**DIRECTIVE 1**
List every petition that the passage about spiritual food quotes word for word.
**DIRECTIVE 2**
Write out part of the passage about spiritual food without changes. Begin at the words "Now God did" and stop after "it will die.".

**READING TEXT**
————

There are first the three petitions which turn the soul directly to God and place it in the right attitude to receive His gifts – “Hallowed be Thy name,” “Thy Kingdom come,” “Thy will be done”. Then there are the last three petitions for the three great needs of the soul itself, forgiveness, protection and deliverance, and the fourth, like the fourth Beatitude, has to do with food – ‘”Give us this day our daily bread”. It is the central petition, balancing the other three on either side. It is in the devotional life what the Beatitude is in the spiritual. The test of the soul’s health, the prayer that it may receive its food from the Hand of God, and consequently that it may not feed upon any food which does not come from His Hand. So with the Beatitude, Blessed are they whose spiritual appetite has not been destroyed by overfeeding upon earthly or heavenly things, or whose spiritual efforts have not been so unwisely or unhealthily made as to interfere with its hunger and thirst after God. It, in fact, as we shall see, controls and regulates the feeding of man’s whole nature, body and soul, in such a manner that the spiritual life takes its proper place and has room for its due and healthy development.

Now God did not leave man to discover for himself the law that was to control him in the choice of his food, and in the order in which he was to feed the different parts of his complex nature. His nature is threefold, body, soul and mind, or at least it may be so considered for practical purposes, and the life and health of each of these depends upon its feeding upon healthy food, and the health of the whole person depends upon these different parts being fed in due order and with proper consideration for the rest. The body will die if it be not fed, and mind and soul equally need nourishment; if the mind never studies or disciplines itself to think, its powers soon die of atrophy, and if the soul takes no spiritual food, never turns to God in prayer and faith, it will die.

In the Garden of Eden God laid down for man, at the very start of his life, the law of food; and history shows us that upon obedience to that law depends his well-being.

————

**PROVIDED DATA**
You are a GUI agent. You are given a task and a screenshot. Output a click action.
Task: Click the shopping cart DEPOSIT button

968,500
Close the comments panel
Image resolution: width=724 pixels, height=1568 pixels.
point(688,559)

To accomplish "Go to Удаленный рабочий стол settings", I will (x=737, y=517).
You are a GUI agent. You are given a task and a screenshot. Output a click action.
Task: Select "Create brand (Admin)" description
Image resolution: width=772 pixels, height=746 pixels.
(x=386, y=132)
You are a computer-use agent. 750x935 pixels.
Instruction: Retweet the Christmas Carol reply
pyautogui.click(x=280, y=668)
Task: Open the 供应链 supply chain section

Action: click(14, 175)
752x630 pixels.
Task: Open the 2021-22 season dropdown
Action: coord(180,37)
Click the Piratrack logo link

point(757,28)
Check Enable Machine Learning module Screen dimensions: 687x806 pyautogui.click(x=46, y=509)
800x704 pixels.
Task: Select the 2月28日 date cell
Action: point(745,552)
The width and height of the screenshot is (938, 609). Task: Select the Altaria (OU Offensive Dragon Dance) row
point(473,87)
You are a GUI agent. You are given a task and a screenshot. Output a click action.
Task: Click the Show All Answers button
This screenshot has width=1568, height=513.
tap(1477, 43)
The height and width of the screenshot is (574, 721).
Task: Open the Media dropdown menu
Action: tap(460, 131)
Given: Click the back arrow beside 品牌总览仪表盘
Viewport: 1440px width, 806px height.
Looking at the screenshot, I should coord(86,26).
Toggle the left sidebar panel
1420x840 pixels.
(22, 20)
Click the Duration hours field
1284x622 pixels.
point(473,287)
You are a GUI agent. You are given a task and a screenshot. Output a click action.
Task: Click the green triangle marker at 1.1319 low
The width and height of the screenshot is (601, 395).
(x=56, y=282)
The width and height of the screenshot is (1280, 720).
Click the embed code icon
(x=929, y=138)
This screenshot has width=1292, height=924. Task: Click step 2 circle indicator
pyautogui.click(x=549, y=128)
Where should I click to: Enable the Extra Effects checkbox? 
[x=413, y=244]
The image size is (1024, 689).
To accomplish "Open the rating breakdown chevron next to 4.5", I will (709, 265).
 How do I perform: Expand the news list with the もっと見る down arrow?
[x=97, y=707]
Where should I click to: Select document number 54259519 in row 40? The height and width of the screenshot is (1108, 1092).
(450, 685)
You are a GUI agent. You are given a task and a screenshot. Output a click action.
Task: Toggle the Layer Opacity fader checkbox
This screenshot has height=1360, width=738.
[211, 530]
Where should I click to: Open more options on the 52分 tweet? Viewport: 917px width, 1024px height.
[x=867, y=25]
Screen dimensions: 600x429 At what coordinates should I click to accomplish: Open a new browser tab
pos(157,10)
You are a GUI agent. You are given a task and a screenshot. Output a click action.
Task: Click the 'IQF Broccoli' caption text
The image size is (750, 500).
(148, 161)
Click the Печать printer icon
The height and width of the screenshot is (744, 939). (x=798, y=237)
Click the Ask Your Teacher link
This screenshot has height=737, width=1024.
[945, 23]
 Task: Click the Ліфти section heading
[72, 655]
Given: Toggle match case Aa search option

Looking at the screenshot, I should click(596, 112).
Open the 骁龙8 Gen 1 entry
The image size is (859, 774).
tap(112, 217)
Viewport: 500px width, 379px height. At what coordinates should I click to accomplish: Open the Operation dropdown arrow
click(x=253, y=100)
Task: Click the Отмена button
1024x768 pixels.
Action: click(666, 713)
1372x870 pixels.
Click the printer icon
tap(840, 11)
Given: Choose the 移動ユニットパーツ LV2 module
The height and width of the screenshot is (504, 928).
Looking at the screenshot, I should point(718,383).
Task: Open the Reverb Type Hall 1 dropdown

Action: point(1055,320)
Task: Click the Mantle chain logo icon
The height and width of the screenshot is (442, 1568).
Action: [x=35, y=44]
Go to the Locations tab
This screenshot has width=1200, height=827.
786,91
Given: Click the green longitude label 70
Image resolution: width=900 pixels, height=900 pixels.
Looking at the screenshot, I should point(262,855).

————

**RIGHT ANSWER 1**
- Hallowed be Thy name
- Thy Kingdom come
- Thy will be done
- Give us this day our daily bread

**RIGHT ANSWER 2**
Now God did not leave man to discover for himself the law that was to control him in the choice of his food, and in the order in which he was to feed the different parts of his complex nature. His nature is threefold, body, soul and mind, or at least it may be so considered for practical purposes, and the life and health of each of these depends upon its feeding upon healthy food, and the health of the whole person depends upon these different parts being fed in due order and with proper consideration for the rest. The body will die if it be not fed, and mind and soul equally need nourishment; if the mind never studies or disciplines itself to think, its powers soon die of atrophy, and if the soul takes no spiritual food, never turns to God in prayer and faith, it will die.